#48: Distributed tracing: find bottlenecks in complex systems
Life used to be simple. In a traditional monolithic application, when a failure occurred, you could easily find the problem. When an exception bubbles up, it appears throughout all stack frames. You can easily examine which methods or functions were invoked from each other. You can see application layers involved. Moreover, it’s fairly easy to profile performance bottlenecks. Answering these questions becomes much harder when there are multiple systems involved.
In a distributed system, a failure in one component may be caused by problems several services away.
For example, your Python backend returned HTTP 503 to the browser.
What happened?
If all you had was this Python application, looking through the logs should be enough.
It’s all visible on the stack trace.
Moreover, you can see which functions led to the invocation of a broken code.

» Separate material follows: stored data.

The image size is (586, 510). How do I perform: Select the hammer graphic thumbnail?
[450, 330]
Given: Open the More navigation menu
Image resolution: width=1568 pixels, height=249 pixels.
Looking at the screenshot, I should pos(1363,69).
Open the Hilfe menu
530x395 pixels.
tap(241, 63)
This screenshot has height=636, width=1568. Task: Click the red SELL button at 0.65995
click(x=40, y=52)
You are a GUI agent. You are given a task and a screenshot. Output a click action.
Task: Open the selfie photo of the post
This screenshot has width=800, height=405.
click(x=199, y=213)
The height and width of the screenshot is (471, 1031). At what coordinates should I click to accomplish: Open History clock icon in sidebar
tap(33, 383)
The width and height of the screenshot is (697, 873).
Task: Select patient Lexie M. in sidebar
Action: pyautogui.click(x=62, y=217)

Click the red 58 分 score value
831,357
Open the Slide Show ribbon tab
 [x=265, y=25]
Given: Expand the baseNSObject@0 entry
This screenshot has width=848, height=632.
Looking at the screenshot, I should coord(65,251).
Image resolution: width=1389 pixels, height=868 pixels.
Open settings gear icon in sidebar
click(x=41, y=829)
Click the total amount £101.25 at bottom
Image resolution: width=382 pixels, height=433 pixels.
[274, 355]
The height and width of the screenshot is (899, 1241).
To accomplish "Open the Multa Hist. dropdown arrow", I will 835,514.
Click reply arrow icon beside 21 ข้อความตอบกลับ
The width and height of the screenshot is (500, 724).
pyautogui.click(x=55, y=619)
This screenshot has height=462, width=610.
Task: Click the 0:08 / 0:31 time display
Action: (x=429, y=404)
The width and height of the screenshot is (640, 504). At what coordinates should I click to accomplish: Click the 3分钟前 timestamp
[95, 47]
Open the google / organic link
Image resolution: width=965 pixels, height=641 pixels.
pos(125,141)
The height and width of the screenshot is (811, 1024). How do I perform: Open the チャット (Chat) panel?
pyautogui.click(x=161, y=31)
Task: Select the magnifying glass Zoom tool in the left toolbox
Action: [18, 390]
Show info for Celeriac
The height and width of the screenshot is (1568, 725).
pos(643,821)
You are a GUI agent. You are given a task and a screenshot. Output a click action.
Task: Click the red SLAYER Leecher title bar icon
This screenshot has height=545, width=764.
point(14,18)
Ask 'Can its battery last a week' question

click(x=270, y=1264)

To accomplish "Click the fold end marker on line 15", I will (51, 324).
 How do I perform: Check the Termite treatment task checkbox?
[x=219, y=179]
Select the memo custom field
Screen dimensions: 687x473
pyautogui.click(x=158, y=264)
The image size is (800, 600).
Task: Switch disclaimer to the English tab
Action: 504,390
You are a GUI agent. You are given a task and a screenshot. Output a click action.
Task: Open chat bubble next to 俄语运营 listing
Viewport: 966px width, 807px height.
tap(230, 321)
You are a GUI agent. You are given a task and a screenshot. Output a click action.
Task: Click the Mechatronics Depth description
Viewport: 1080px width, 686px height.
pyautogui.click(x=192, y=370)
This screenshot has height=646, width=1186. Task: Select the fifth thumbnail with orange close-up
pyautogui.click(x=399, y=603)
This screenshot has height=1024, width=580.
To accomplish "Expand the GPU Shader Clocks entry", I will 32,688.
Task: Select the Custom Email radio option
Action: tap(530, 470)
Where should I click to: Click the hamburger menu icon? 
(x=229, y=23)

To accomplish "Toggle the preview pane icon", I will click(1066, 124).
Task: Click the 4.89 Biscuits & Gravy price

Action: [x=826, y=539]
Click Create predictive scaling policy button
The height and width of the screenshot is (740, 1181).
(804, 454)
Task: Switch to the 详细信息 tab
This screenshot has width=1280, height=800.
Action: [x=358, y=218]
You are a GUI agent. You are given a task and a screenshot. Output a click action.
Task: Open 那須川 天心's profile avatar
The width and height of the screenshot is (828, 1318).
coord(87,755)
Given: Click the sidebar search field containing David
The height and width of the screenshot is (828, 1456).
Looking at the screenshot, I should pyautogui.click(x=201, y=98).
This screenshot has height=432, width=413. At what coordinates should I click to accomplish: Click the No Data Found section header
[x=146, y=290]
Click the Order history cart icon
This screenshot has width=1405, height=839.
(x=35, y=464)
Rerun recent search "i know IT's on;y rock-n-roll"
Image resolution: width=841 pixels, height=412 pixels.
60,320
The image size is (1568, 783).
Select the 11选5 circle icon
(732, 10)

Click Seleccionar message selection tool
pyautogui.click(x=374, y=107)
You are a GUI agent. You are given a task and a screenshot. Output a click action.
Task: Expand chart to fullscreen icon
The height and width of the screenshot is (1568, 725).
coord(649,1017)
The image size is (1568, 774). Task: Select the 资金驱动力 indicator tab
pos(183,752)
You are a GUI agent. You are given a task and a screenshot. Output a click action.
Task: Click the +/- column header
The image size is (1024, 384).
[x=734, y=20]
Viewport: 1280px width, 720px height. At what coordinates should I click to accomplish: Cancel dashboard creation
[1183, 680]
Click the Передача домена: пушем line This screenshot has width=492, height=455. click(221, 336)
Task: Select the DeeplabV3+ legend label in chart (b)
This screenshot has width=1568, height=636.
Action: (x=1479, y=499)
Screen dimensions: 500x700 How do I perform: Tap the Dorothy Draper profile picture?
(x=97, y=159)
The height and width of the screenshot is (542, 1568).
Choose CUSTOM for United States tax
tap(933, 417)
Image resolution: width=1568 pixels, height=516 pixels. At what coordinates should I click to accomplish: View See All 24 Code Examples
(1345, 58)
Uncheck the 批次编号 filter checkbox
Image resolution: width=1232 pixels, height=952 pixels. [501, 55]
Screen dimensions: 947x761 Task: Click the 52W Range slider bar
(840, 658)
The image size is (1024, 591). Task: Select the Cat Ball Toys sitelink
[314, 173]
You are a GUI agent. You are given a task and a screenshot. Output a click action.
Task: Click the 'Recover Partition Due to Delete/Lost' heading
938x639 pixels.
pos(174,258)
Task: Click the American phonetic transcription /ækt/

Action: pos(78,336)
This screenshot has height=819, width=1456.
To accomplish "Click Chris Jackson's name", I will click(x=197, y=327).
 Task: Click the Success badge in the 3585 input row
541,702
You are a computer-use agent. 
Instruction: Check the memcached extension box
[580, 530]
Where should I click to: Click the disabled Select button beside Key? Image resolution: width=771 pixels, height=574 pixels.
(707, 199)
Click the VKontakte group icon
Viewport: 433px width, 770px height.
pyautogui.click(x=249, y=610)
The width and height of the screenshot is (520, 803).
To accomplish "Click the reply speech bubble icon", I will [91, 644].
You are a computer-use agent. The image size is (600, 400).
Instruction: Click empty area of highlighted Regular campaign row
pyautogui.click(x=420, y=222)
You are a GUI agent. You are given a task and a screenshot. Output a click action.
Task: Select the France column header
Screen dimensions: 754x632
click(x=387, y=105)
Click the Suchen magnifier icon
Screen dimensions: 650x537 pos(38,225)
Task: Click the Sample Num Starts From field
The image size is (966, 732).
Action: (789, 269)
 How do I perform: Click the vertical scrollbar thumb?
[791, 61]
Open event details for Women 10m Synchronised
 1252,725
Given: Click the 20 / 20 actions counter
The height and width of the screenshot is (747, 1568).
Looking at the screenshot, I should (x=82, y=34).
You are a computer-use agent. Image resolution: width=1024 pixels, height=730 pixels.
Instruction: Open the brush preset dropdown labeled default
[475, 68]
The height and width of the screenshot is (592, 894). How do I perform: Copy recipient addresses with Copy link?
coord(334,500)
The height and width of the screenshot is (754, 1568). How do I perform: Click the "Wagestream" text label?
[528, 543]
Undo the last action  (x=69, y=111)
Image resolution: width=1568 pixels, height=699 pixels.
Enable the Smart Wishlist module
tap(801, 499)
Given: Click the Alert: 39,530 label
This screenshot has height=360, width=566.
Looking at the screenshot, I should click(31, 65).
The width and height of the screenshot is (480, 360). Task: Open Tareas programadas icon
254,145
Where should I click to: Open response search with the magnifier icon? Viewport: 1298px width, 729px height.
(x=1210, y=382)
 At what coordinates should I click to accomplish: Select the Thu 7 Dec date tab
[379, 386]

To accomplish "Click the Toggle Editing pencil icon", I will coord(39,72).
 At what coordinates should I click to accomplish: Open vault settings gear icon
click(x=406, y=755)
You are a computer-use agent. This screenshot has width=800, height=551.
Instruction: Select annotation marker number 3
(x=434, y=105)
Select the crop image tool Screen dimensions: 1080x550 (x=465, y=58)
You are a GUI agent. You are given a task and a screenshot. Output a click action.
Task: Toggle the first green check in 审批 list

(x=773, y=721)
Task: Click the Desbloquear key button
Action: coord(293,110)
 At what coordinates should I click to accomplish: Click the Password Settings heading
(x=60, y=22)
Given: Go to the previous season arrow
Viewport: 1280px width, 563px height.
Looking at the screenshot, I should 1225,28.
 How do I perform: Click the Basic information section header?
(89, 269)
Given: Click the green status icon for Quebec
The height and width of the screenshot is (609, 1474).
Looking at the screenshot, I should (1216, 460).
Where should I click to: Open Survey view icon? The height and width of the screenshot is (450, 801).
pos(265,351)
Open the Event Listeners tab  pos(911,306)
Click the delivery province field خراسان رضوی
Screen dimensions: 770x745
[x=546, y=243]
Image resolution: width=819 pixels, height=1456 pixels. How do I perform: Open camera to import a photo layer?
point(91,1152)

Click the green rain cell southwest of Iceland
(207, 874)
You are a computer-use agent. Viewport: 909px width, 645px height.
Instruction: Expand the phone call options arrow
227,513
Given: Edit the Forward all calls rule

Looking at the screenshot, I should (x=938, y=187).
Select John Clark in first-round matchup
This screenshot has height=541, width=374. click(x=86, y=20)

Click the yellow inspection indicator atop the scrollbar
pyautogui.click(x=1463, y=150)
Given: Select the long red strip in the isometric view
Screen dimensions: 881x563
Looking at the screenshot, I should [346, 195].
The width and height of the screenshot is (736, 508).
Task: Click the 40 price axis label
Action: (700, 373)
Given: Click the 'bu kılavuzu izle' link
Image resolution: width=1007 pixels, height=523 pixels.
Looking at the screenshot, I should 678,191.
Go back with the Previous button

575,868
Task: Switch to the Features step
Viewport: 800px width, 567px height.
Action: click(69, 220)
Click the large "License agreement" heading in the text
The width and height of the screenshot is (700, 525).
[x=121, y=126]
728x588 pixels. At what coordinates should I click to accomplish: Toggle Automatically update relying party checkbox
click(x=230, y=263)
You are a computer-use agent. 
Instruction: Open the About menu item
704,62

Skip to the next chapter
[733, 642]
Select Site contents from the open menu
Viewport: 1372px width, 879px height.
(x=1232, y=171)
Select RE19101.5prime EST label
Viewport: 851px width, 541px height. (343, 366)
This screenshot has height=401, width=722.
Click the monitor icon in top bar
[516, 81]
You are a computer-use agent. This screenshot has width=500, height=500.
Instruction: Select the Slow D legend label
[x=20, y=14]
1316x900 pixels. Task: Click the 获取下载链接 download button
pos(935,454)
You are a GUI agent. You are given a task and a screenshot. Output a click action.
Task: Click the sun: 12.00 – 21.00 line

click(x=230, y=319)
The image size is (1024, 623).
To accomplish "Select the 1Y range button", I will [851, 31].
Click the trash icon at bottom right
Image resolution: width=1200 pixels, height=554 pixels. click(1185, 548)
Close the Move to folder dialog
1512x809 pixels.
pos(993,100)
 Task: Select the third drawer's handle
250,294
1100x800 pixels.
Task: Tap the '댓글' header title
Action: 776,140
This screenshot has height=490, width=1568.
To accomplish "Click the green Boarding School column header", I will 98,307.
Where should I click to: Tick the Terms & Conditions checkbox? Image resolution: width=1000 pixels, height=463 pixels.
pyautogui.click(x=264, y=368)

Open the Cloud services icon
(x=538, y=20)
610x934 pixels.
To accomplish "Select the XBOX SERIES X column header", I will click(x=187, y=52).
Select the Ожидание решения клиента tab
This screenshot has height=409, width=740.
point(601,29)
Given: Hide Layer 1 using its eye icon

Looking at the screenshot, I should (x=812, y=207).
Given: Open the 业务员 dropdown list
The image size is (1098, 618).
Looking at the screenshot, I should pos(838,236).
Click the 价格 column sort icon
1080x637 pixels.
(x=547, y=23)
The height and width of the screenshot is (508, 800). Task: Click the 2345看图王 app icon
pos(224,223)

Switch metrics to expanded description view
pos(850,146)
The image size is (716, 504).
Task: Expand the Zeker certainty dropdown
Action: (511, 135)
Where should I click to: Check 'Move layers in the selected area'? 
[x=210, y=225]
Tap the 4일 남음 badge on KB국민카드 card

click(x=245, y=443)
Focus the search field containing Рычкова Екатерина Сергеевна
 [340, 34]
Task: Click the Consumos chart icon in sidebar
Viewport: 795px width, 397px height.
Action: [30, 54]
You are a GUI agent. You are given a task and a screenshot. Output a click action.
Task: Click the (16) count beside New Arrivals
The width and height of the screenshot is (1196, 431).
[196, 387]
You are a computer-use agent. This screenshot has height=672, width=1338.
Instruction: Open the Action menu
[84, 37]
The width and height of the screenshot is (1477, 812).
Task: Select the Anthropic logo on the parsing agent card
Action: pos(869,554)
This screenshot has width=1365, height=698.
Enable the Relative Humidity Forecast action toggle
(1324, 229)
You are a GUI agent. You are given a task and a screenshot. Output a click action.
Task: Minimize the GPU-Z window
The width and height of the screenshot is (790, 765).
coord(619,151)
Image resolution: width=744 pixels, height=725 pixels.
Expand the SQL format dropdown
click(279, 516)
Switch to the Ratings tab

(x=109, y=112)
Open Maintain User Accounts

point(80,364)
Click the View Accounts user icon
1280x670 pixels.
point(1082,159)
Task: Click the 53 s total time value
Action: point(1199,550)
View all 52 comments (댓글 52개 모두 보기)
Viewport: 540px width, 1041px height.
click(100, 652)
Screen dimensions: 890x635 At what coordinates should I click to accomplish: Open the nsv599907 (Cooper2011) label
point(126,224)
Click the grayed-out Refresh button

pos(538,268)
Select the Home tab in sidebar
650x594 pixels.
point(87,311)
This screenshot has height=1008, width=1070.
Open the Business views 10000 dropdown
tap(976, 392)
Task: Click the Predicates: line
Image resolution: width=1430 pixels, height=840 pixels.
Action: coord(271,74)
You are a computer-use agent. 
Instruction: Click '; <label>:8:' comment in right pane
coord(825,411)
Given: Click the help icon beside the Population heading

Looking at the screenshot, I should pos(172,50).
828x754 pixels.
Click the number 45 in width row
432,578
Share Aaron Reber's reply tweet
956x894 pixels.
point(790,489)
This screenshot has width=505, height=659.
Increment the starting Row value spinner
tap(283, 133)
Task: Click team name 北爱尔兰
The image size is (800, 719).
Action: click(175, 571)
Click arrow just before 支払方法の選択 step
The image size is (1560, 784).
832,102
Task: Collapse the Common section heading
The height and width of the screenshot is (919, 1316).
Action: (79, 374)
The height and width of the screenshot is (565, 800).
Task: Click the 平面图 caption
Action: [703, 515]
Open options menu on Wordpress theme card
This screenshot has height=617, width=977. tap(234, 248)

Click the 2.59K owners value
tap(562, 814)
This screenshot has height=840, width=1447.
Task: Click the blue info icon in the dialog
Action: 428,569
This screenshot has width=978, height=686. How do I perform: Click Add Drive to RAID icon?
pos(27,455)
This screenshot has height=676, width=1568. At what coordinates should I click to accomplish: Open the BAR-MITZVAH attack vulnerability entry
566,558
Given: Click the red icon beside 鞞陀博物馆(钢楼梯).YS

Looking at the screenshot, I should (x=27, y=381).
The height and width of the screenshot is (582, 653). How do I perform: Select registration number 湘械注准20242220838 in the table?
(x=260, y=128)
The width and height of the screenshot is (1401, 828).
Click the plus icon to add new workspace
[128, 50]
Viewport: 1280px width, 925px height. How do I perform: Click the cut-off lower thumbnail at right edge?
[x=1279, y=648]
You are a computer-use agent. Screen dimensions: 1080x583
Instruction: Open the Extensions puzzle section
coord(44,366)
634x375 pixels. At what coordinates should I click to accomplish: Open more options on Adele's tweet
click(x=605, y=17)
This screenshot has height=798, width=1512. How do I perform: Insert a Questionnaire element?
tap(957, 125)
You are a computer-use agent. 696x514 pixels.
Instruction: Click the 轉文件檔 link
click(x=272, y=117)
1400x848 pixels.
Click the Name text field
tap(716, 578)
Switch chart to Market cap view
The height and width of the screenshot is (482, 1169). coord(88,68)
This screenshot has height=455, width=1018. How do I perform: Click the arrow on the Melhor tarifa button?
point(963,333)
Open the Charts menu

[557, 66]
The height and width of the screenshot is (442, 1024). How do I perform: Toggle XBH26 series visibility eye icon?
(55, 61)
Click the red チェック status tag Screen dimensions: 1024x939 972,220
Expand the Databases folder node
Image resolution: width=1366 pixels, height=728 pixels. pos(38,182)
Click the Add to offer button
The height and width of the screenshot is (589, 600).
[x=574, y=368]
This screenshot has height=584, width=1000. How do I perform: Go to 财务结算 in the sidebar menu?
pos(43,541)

No wonder in Python it’s often called traceback
.
You can trace back what happened!
But what if this Python backend is just a gateway, orchestrating tens of other services?
You go to your logs.
You see that an error was caused by another error when calling, let’s say, user-service
.
OK…
So you go to the logs of a user-service
, whatever it is.
Indeed, it was calling token-service
and it timed-out waiting for a response.
Looking through the logs of a token-service
shows, sadly… nothing.
I mean, there are thousands of logs per second and no errors.
Seriously.
You carefully correlate logs by time.
You ask yourself, why, on earth, token-service
uses Australian time zone?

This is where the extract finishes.